Coming Together and Falling Apart: National Pavilions at the Venice Architecture Biennale – 汇聚与崩溃:威尼斯建筑双年展国家馆

City Report - 01 Jun 2018

Coming Together and Falling Apart: National Pavilions at the Venice Architecture Biennale

From the chapels of the first ever Vatican Pavilion to representing Britain in the era of Brexit, the national presentations for the 16th edition

By Declan Long

The morning after Ireland’s historic referendum on women’s reproductive rights – resulting in a glorious, landslide victory over religious conservatism – I am, rather absurdly, sitting in a chapel. It’s one of ten temporary ‘places of worship’ installed on the island of­­­­ San Giorgio Maggiore as part of the first ever Vatican Pavilion at the Venice Architecture Biennale. Some of these mini-churches are reverently site-sensitive, subtly inserted into an atmospheric woodland setting. Others are indulgent, inconsequential follies: a timber-lattice temple by Foster + Partners feels, for instance, like a fancy entrance to a forest-park playground. One, however, is exceptional. This is Eduardo Souto de Moura’s beautifully elemental contribution: a rudimentary rectangular enclosure (constructed from bulky sandstone blocks) that forms a simple, unadorned sanctuary. As I linger inside after wandering through this island’s otherworldly gardens – suddenly tearful about who-knows-what – Souto de Moura’s chapel seems, for a moment, like a thrillingly pure and perfect piece of architecture, as stripped-back and settled as a centuries-old ruin.
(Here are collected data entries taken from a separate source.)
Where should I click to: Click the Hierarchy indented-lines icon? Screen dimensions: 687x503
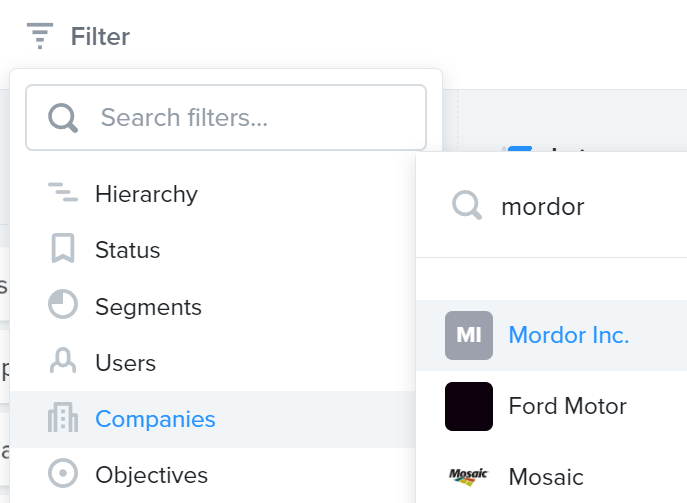point(63,192)
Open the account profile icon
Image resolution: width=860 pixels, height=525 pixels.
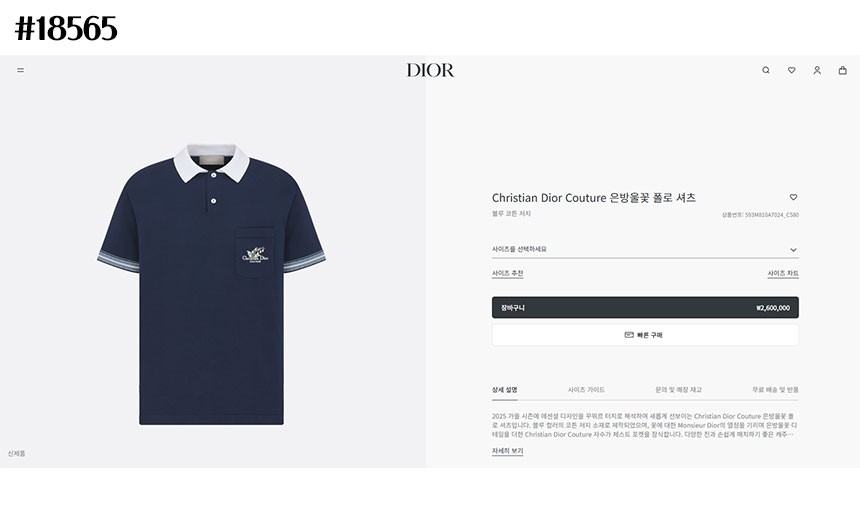(817, 70)
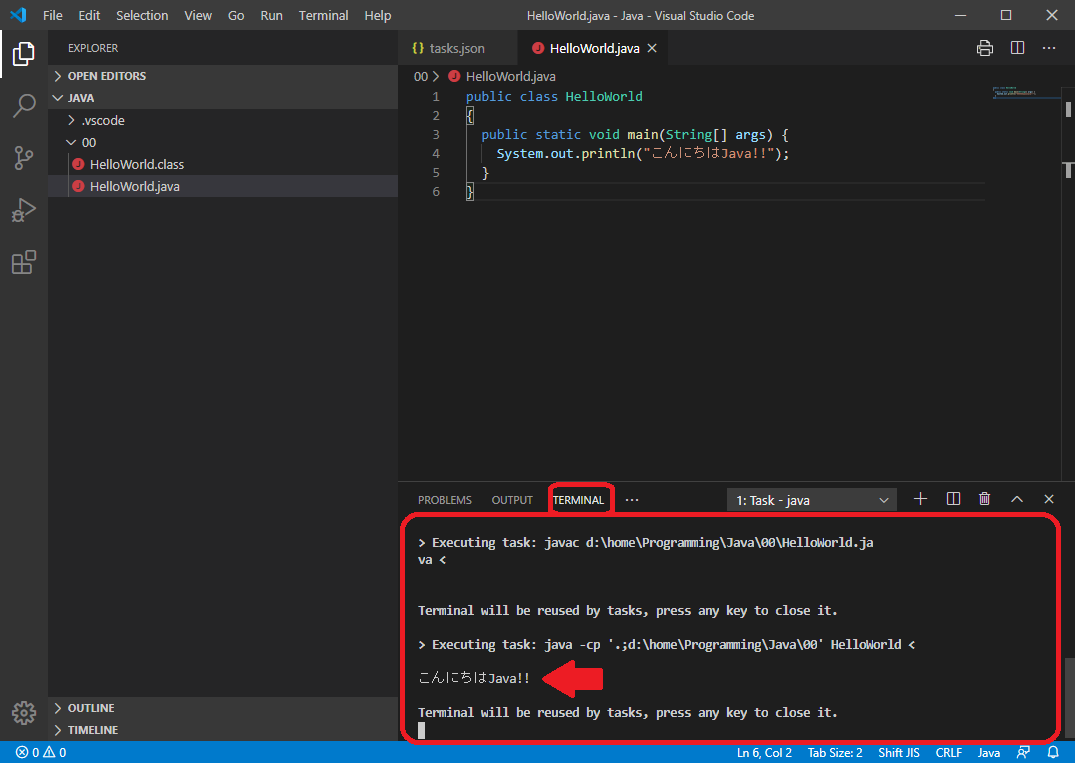Open the Terminal menu
1075x763 pixels.
[323, 16]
Eduardo Souto de Moura chapel for Vatican City presentation, installation view, Venice Architecture Biennale, 2018. Photograph: Alessandra Chemollo

Coming Together and Falling Apart: National Pavilions at the Venice Architecture Biennale - 汇聚与崩溃:威尼斯建筑双年展国家馆

Eduardo Souto de Moura chapel for Vatican City presentation, installation view, Venice Architecture Biennale, 2018. Photograph: Alessandra Chemollo

Even so, I’m inclined to resist the rarified intensity and emotional impact of Souto de Moura’s building – preferring, indeed, to reject the Vatican Pavilion and all its works. Curators of this year’s biennale, Irish architects Yvonne Farrell and Shelley McNamara, have named ‘freespace’ as their title and guiding theme – and in this spirit, valuing situations of intellectual liberty and commitment over detached, submissive worship seems centrally important. Praise be, then, that among the biennale’s other national pavilions, significantly less pious and pacifying encounters with ‘freespace’ are possible.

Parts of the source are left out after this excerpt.